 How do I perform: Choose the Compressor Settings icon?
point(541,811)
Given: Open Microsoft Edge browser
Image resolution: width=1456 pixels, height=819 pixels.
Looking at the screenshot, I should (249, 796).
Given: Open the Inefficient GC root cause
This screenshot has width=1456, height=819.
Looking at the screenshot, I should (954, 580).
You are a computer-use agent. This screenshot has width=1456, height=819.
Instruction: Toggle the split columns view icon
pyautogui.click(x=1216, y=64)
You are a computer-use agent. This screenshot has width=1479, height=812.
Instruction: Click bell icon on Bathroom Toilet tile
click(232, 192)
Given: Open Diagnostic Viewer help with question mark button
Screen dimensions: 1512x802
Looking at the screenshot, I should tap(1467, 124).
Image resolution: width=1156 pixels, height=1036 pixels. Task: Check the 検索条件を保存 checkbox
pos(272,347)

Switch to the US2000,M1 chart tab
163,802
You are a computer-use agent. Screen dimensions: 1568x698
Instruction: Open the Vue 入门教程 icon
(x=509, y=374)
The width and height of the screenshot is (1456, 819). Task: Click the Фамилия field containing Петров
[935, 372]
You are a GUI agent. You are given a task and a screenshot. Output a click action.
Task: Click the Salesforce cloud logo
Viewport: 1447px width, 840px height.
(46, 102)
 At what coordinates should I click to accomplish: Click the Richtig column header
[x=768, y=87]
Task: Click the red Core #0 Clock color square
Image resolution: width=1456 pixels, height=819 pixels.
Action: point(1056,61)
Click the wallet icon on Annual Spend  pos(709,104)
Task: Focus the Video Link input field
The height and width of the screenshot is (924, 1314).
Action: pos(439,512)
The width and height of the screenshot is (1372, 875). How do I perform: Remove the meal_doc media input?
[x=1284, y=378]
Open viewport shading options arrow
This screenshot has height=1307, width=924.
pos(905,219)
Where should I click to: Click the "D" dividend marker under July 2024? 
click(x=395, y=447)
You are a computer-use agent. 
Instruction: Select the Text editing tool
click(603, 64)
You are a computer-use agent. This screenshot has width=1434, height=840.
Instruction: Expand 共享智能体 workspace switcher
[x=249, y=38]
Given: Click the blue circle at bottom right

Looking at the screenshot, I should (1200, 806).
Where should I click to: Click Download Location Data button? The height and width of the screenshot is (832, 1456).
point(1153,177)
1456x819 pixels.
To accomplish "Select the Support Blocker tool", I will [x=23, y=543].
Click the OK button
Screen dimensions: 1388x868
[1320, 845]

REQUIRED WORK >>
Above are some records; extract every one of them exactly.

TASK RESPONSE >>
 How do I perform: Choose the Compressor Settings icon?
point(541,811)
Given: Open Microsoft Edge browser
Image resolution: width=1456 pixels, height=819 pixels.
Looking at the screenshot, I should (249, 796).
Given: Open the Inefficient GC root cause
This screenshot has width=1456, height=819.
Looking at the screenshot, I should (954, 580).
You are a computer-use agent. This screenshot has width=1456, height=819.
Instruction: Toggle the split columns view icon
pyautogui.click(x=1216, y=64)
You are a computer-use agent. This screenshot has width=1479, height=812.
Instruction: Click bell icon on Bathroom Toilet tile
click(232, 192)
Given: Open Diagnostic Viewer help with question mark button
Screen dimensions: 1512x802
Looking at the screenshot, I should tap(1467, 124).
Image resolution: width=1156 pixels, height=1036 pixels. Task: Check the 検索条件を保存 checkbox
pos(272,347)

Switch to the US2000,M1 chart tab
163,802
You are a computer-use agent. Screen dimensions: 1568x698
Instruction: Open the Vue 入门教程 icon
(x=509, y=374)
The width and height of the screenshot is (1456, 819). Task: Click the Фамилия field containing Петров
[935, 372]
You are a GUI agent. You are given a task and a screenshot. Output a click action.
Task: Click the Salesforce cloud logo
Viewport: 1447px width, 840px height.
(46, 102)
 At what coordinates should I click to accomplish: Click the Richtig column header
[x=768, y=87]
Task: Click the red Core #0 Clock color square
Image resolution: width=1456 pixels, height=819 pixels.
Action: point(1056,61)
Click the wallet icon on Annual Spend  pos(709,104)
Task: Focus the Video Link input field
The height and width of the screenshot is (924, 1314).
Action: pos(439,512)
The width and height of the screenshot is (1372, 875). How do I perform: Remove the meal_doc media input?
[x=1284, y=378]
Open viewport shading options arrow
This screenshot has height=1307, width=924.
pos(905,219)
Where should I click to: Click the "D" dividend marker under July 2024? 
click(x=395, y=447)
You are a computer-use agent. 
Instruction: Select the Text editing tool
click(603, 64)
You are a computer-use agent. This screenshot has width=1434, height=840.
Instruction: Expand 共享智能体 workspace switcher
[x=249, y=38]
Given: Click the blue circle at bottom right

Looking at the screenshot, I should (1200, 806).
Where should I click to: Click Download Location Data button? The height and width of the screenshot is (832, 1456).
point(1153,177)
1456x819 pixels.
To accomplish "Select the Support Blocker tool", I will [x=23, y=543].
Click the OK button
Screen dimensions: 1388x868
[1320, 845]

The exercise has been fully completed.